LA CASETTA DI TARTANELLA
Tolfa, li 7 marzo 1991
Sono pochi metri quadrati, non arriva a quaranta e pure in quello spazio non una ma più famiglie trovano rifugio, conforto, speranza. Ieri una superficie coperta, con porta e finestre, oggi uno spazio abbandonato senza tetto, senza infissi: sono rimaste le mura dure, quadrate e squadrate di pietra decise a non morire. E’ la CASETTA DI TARTANELLA, sulla rotabile Nocchia - S. Anzino, alle falde dei Monti dell'Acquatosta, tra Valleascetta e le Macchie, riparata dai venti. Lì in quella casetta, disegnata
dal primo "architetto" di questa terra per rappresentare la più piccola abitazione: quattro mura, un tetto, un fil di fumo, intere generazioni di tolfetani convissero. E nella convivenza fatta di fatica e sudore trovarono la gioia e la forza di vivere lavorando la terra dall'alba al tramonto. Lì cucinarono i pasti frugali della povertà gentile, lì sognarono raccolti abbondanti, lì sorrisero e piansero nel segreto dell'anima forte e contadina, nelle notti d'autunno, d'inverno e di primavera, d'estate. Di giorno, lontani dalla casetta, erano a "spicchiare" o cavar pietre, d'agosto; a zappare e seminare di novembre e dicembre; a fare "monnarella e terranera" di gennaio e febbraio; a mietere, carrucolare e trebbiare il grano nei mesi di luglio e agosto. Un anno intero, intervallato da periodi d'attesa, per un'attività che si chiamava FARE LA SEMINA.

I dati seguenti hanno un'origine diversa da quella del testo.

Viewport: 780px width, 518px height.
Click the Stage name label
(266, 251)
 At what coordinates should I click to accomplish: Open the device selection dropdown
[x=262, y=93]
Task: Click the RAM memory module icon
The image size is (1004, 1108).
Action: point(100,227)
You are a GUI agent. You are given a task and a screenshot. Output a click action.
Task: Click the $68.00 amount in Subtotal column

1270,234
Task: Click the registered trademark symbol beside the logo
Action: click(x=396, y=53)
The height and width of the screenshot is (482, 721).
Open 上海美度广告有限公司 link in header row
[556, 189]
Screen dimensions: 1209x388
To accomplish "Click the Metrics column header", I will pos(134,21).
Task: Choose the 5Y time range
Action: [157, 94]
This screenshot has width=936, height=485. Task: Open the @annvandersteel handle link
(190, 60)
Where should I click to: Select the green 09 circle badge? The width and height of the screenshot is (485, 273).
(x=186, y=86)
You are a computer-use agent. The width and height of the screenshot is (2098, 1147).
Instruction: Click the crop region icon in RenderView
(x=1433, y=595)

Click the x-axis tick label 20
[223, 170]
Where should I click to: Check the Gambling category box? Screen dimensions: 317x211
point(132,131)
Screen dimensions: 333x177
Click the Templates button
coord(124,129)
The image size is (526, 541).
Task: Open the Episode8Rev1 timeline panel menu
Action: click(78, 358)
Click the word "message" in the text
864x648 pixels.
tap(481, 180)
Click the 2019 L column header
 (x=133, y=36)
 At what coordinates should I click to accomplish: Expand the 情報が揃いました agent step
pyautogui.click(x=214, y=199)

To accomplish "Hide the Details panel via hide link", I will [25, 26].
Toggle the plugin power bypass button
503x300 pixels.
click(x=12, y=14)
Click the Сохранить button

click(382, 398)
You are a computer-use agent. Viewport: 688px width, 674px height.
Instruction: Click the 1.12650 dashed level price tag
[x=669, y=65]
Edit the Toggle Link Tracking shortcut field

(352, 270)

A produrre quel grano senza il quale non si andava al molino, non si faceva il pane, e senza il pane nella madia era la fame nera. Bisognava raccogliere, avere il raccolto, senza il quale non si poteva pagare i debiti. Invece col raccolto i debiti venivano cancellati, il credito veniva rinnovato. La vita scorreva nella sua durezza, nella sua povertà, nella sua onestà. E le semine, nella grande maggioranza, venivano fatte sui terreni dell'Università Agrarie di Tolfa, che assegnavano le quote di terreno alle famiglie.
Alle quali veniva richiesto il versamento del "terratico" consistente nel pagamento in natura di un sesto del grano prodotto. Le parti che venivano assegnate erano piccole quote, uno staro, cioè mille e cento metri quadrati, sul quale si poteva seminare quindici chili di grano: UNO STARO DI GRANO PER UNO STARO DI TERRA. E bisognava zappare la quota ricevuta in semina e più zappe, zappatori c'erano in famiglia tante più quote si potevano zappare, perché chi non sapeva o poteva fare la semina, lasciava la propria quota ala famiglia numerosa. A volte si poteva ovviare alla zappatura con l'aratura mediante buoi, ma allora bisognava pagare il "boattiere-bifolco", che era un personaggio importante, quasi un signore, nella conduzione delle semine collettive e private a Tolfa. Avere un paio di buoi significava essere un possidente, traguardo che a volte si raggiungeva se il raccolto era andato bene, ossia se le quote seminate erano state diverse e molte le braccia a seminare. Queste cose che ho scritto tornavano nella mia mente, l'altro giorno nella Casetta di Tartanella, che meriterebbe di essere ristrutturata. Perché una storia lunga di dolori, di fatiche, di amore, di civiltà, di cultura non può essere cancellata. Guai a quel popolo, a quella società, a quella comunità, a quella famiglia, a quell'uomo in una sola parola, che vuole seppellire il suo passato, la sua storia. Sarebbe una cosa contro natura, non avrebbe una guida sicura per l'avvenire. E siamo sicuri che il ricordo della Casetta di Tartanella farà breccia nel cuore degli amministratori attuali dell'Università Agraria. E il poeta che nell'anno di grazia 1980 scriveva questi versi: "Concerto canoro/ di passere selvagge/ nella brughiera/ la sera d'estate/. Viatico gentile/ alla casetta abbandonata/ di Tartanella/", dovrà ripensare un sonetto nuovo, per quella stanza, per quella Casetta, ricostruita.